# The task
Reproduce exactly the lines below, starting at the line that contains "You are a GUI" and ending with the last line of the records, both included; leave out any pictures.

(Supplied material Opens)

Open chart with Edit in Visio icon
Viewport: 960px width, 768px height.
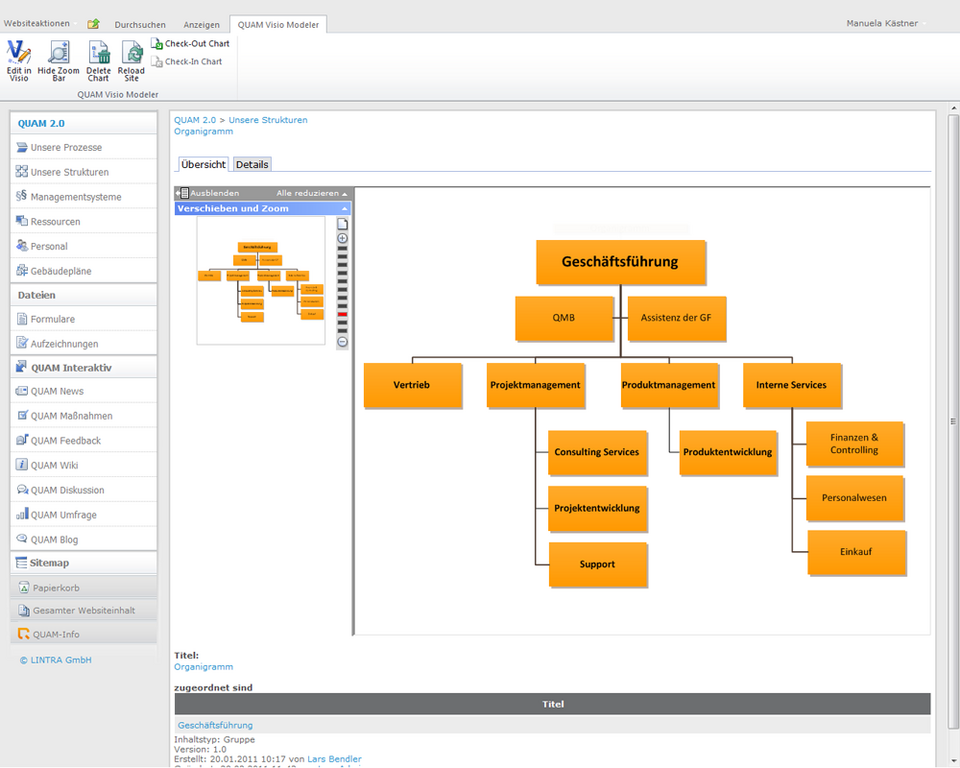pyautogui.click(x=18, y=60)
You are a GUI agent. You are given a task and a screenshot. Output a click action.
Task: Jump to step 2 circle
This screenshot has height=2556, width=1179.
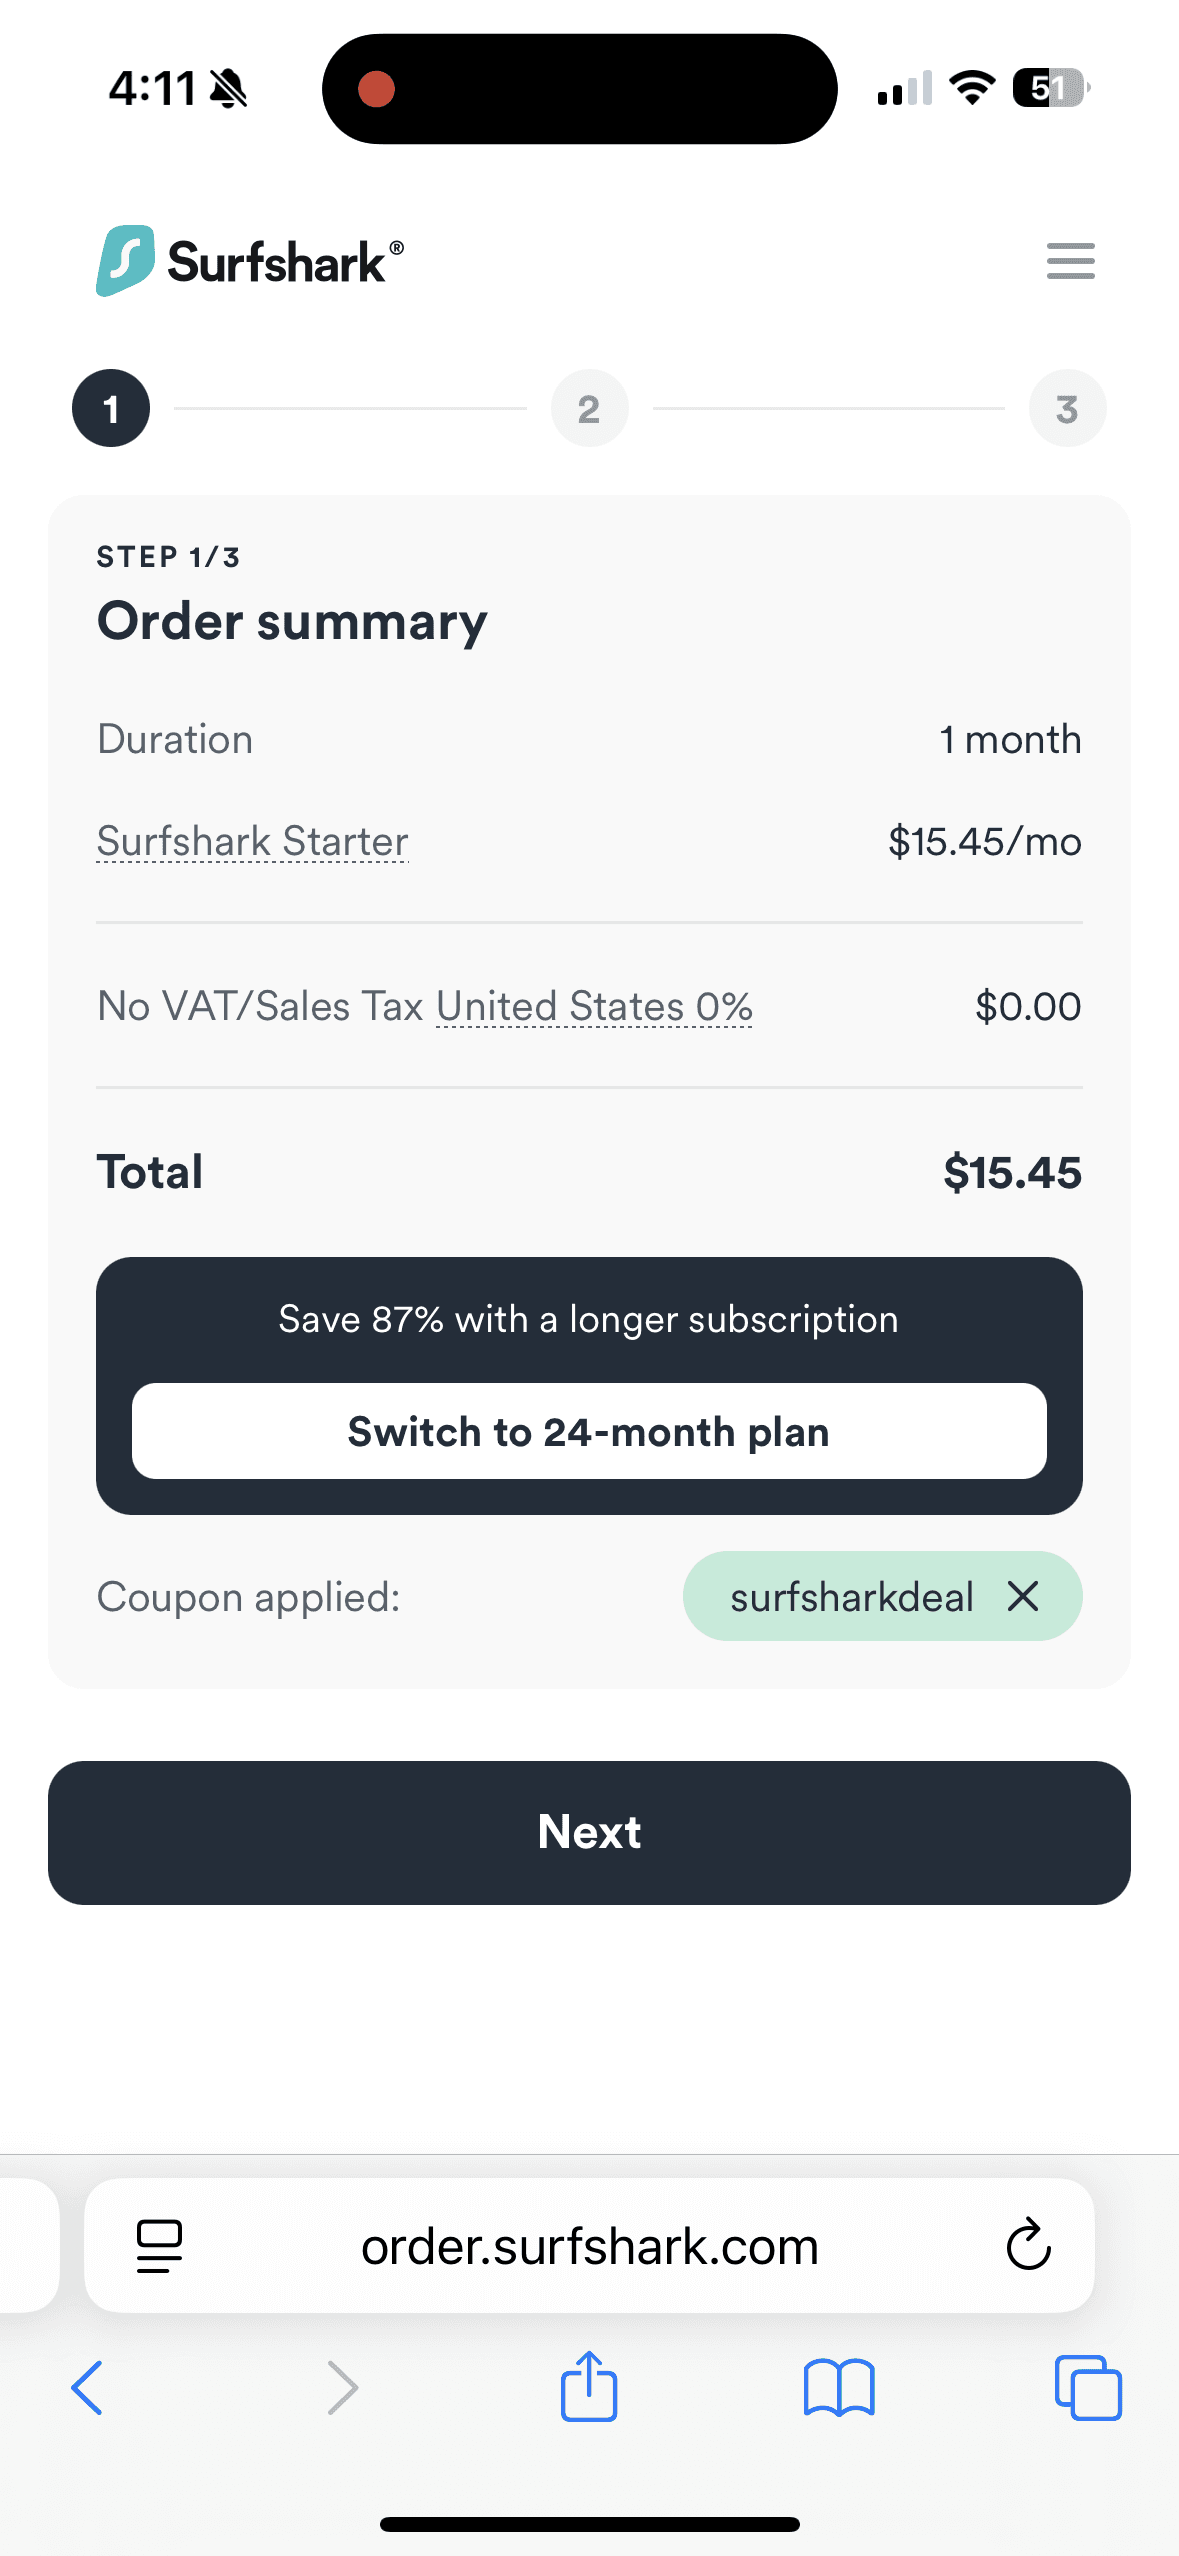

(Supplied material Closes)

# Answer to this exercise
You are a GUI agent. You are given a task and a screenshot. Output a click action.
Task: Jump to step 2 circle
This screenshot has height=2556, width=1179.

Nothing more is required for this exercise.